Gustav has been churning up the Caribbean for days and appears to be headed for the Gulf Coast. Right now, storm experts say it could be a category three hurricane, packing winds up to 130 miles an hour, when it makes landfall. That threat has several gulf states making preparations.
Governor Bob Riley might even join Mississippi, Louisiana and Texas governors in skipping the Republican National Convention. "We had planned on going up on Sunday, but with the hurricane in the gulf we're probably going to wait," Riley says.
Forecasters are pretty sure Alabama will see some effect. The only questions are "when" and "how bad".
Those projections are already causing preps here in Jefferson County as well. "Today we decided to spend $6,000 from the EMA budget for some supplies they thought they might need to be prepared for evacuees that might come here," says Jefferson County Commissioner Bobby Humphreys.
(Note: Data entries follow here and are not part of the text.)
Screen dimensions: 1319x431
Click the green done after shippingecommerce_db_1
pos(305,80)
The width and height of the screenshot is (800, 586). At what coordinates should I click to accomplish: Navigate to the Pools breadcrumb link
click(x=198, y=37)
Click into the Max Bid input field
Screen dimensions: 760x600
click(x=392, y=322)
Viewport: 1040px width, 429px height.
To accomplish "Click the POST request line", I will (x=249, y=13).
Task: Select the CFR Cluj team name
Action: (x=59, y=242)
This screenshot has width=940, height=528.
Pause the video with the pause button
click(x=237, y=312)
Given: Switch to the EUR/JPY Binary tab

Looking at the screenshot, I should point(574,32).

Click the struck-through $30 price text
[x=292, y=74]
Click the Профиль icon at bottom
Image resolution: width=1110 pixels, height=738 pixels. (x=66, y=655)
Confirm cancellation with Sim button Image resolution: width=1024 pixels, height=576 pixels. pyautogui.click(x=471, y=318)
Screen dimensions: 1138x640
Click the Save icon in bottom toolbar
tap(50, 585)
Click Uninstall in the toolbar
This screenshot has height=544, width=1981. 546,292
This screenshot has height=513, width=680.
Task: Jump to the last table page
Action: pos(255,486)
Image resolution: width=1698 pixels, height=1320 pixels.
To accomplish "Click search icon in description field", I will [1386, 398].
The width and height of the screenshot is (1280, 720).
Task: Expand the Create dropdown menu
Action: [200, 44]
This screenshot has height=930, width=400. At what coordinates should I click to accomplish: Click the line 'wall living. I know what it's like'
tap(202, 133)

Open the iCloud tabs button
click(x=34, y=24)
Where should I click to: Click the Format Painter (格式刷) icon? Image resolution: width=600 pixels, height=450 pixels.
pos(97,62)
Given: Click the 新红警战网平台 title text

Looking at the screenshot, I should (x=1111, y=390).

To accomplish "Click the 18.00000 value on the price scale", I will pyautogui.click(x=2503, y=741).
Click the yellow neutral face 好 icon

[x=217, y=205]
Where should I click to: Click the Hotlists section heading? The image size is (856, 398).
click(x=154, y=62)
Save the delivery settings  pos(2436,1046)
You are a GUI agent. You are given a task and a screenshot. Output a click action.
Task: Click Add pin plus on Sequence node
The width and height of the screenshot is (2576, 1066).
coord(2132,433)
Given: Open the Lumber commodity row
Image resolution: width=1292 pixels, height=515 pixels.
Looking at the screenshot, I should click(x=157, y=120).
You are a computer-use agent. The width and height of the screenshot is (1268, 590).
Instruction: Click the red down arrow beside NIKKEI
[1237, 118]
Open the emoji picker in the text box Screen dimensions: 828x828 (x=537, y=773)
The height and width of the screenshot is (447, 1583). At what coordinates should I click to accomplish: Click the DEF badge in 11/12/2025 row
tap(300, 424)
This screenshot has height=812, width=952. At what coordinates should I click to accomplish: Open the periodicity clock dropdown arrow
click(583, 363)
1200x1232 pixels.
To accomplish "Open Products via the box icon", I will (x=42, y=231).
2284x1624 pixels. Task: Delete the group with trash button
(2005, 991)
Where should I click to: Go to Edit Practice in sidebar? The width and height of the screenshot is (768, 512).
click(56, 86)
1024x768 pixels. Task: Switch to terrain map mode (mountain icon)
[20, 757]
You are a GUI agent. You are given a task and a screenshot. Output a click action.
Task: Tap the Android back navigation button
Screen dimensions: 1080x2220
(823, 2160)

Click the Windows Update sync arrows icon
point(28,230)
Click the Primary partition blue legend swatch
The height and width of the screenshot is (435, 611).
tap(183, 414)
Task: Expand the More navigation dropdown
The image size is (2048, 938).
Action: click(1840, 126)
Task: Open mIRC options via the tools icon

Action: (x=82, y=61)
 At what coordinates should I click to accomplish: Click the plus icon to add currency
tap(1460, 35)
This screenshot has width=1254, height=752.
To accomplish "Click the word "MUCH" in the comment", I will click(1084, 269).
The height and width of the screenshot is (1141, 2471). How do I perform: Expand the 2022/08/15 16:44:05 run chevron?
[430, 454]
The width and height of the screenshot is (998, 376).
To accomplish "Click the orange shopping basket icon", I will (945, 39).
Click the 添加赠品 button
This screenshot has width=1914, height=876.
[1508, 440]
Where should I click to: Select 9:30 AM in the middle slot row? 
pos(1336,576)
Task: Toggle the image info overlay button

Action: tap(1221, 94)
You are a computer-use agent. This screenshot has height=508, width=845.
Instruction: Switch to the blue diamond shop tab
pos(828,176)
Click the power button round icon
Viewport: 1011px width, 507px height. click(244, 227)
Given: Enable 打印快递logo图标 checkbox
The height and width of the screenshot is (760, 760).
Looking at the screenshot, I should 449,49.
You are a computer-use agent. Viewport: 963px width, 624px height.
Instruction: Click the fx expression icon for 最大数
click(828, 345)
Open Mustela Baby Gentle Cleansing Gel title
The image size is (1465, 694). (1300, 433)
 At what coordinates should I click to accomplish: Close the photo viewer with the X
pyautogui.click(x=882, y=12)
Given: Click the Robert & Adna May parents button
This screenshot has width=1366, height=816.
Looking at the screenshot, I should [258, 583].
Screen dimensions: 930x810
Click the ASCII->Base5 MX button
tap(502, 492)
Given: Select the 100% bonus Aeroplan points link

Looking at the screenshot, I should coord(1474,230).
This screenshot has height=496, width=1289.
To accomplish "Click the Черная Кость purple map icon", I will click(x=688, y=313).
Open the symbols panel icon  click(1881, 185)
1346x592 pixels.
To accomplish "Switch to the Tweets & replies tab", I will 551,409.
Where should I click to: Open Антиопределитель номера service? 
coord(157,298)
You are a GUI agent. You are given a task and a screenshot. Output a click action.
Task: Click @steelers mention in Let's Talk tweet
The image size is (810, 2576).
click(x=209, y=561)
Friday is the third anniversary of Hurricane Katrina. And here on the campus of the University of Alabama is one evacuee who says he's pretty sure of what is going on down there. "They're probably starting to get their hurricane supplies together, plywood and stuff like that, if they're going to board up the house. But you don't want to leave too soon because it could move and go somewhere else," says Tru Livaudais.
Livaudais stayed in Tuscaloosa after Katrina's waters receded. He's even taken a job as a fund-raiser for the School of Engineering. Now, he just hopes the lessons learned from then will be applied to the situation now.